J’ai une fontaine qui bavarde jour et nuit – qu’on l’écoute ou qu’on ne l’écoute pas, elle chantonne, murmure, soupire, fait des bulles, halète en sourdine, s’esclaffe bruyamment – et je la soupçonne de jouer du ukulélé, parce que certaines notes de musique caractéristiques restent suspendues en l’air à mon approche.
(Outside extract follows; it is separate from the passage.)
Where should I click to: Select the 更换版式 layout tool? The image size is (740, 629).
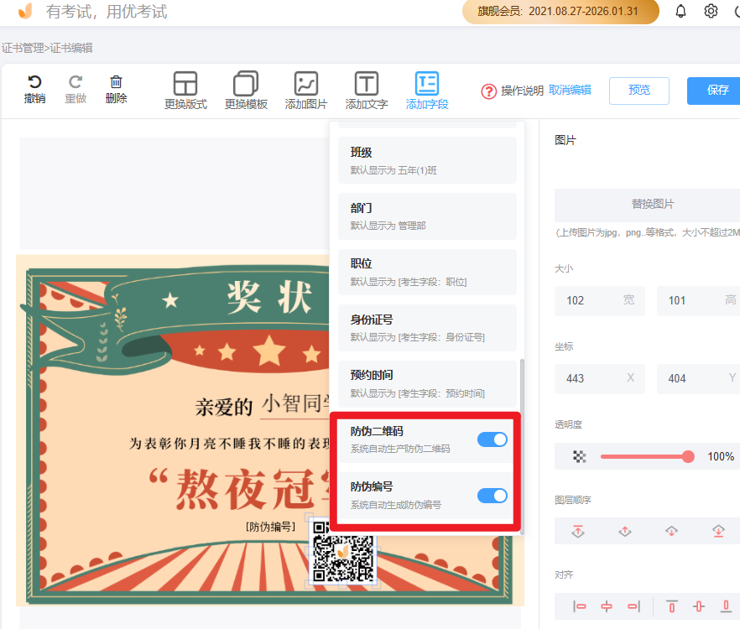(185, 90)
C’est une fontaine délicieuse, mais qui a son petit caractère. Quand je l’ai connue elle faisait la timide, on aurait dit une tourterelle. Je venais la voir de temps en temps, pour boire un coup, tremper mes pieds jusqu’à ce que les orteils se fripent, parfois ramasser des mûres ou des escargots.
Son eau est claire, bien fraîche, et quand elle gazouillait… ça me chatouillait.
Petit à petit j’ai pris l’habitude de passer souvent.
Un beau jour elle m’a dit : « Mmm… je te suggère de remettre tes chaussures si tu veux aller par là, il y a des orties. »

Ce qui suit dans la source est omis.